Hors de l'eau un orgue a surgi
C'est pas Nemo
C'est Eddy
A l'horizon l'orgue se hisse
Ho hisse et ho
C'est Louiss

Tandis qu'il y en a qui attendent le bus
Il glisse à bord de son ruisselant Nautilus
Puis replongeant vers des fonds ultra-utérins
Délicieux terrain
Il navigue loin
Près du port un orgue a jailli
C'est pas Nemo
C'est Eddy

Port tu m'as l'air crapuleux
Ton air libre n'est pas bleu
Mais trouble
Dans l'algue l'orgue est reparti
Rire et sanglot
C'est Eddy

Sous le plafond des flots, phosphorescent vitrail
Dans l'opalin palais d'éponge et de corail
Il improvise un Te Deum pour son public
Pour le Titanic
Ou bien Moby Dick
Par vagues d'assaut il vagit
Puis plus un mot
C'est Eddy

Ensuite il tousse une sèche
Sur le seuil du "Chat qui pêche"
Eddy
Tout est dit

Paroles : Claude Nougaro / Musique : Eddy Louiss © Edition du Chiffre Neuf

Edition du Chiffre Neuf : édition créée par Claude Nougaro en 1974.

Jacques Romero, 05/2010



En 1984, Emmanuel Bex (né en 1959), autre pianiste organiste, a lui aussi approché l'univers vernien au son de son Hammond, en adaptant sous la forme d'une oeuvre musicale, en y associant également images et textes, le roman Le Rayon Vert. Il obtiendra pour cette oeuvre, l'une des premières qu'il écrivit, le Prix de Composition de la Sacem.

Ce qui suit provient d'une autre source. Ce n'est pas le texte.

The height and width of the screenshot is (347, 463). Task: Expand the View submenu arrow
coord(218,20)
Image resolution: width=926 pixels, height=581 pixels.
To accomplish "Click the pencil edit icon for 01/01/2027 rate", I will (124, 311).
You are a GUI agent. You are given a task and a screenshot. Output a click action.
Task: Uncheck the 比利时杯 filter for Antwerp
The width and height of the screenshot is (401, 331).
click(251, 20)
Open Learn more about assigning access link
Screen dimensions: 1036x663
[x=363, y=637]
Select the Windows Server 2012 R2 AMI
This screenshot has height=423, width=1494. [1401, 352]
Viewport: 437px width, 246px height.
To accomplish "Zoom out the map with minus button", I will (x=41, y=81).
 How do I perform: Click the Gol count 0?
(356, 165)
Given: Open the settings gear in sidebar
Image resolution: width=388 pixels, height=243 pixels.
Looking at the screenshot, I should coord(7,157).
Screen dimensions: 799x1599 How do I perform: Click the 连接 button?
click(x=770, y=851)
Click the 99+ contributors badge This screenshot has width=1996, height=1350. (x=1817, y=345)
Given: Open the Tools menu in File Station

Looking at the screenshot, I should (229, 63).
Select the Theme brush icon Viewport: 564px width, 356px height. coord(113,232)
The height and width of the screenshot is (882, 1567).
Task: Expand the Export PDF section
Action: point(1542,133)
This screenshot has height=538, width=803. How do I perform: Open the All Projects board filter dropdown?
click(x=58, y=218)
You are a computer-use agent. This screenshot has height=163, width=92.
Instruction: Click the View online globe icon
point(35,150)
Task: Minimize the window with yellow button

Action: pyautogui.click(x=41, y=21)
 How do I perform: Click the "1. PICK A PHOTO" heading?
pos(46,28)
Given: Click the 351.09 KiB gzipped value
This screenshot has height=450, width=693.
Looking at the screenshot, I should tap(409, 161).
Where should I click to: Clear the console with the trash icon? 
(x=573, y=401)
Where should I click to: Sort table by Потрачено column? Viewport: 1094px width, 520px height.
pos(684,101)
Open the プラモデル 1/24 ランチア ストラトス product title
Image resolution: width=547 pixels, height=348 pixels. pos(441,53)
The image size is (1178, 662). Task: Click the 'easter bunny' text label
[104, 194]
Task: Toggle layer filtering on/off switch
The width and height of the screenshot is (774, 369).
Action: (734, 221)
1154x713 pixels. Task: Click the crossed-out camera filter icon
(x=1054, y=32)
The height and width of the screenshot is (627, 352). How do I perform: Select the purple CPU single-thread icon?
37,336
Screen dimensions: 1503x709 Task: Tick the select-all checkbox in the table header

Deux ans plus tôt, alors qu'il avait dix années de conservatoire à son actif, et quelques prix, il rencontra Eddy Louiss, ce qui le décidera alors à choisir l'orgue Hammond pour principal instrument... De même, plus récemment en 2007, le musicien Didier Martel évoquait sur son orgue numérique, au gré des notes, mais également des mots et des illustrations, le roman L'île mystérieuse.